## TASK REQUIREMENTS
Identify the lines in the data below that contain "agent" and give only how many there are.

## GIVEN RECORDS
_ _ _

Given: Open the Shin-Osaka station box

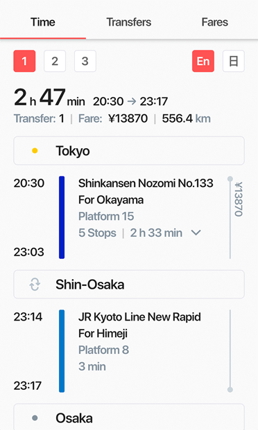Looking at the screenshot, I should coord(129,285).
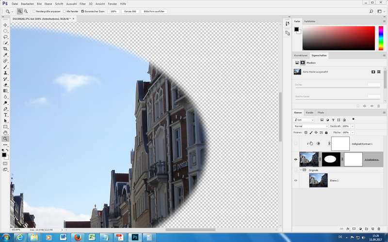The height and width of the screenshot is (242, 388).
Task: Click the zoom out magnifier icon
Action: coord(26,11)
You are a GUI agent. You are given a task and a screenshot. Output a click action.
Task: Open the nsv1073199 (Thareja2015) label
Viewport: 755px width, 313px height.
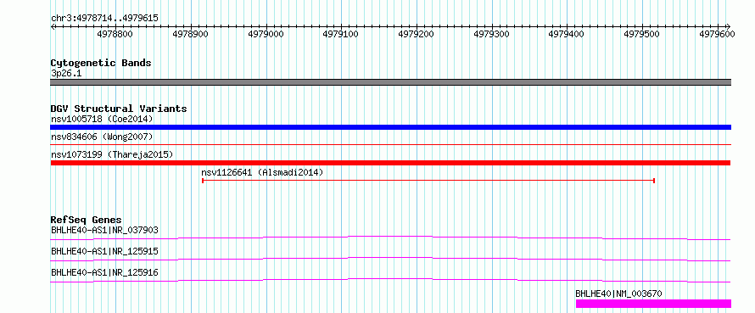coord(112,154)
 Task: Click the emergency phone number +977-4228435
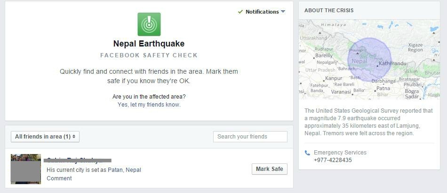pyautogui.click(x=333, y=160)
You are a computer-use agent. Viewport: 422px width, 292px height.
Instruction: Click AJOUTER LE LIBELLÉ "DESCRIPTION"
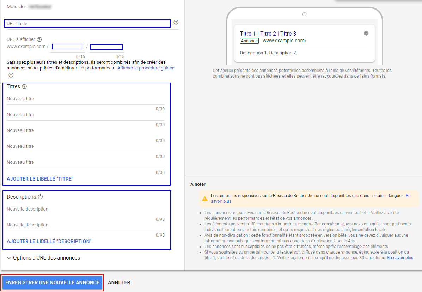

_ _ _

## TASK ANSWER
2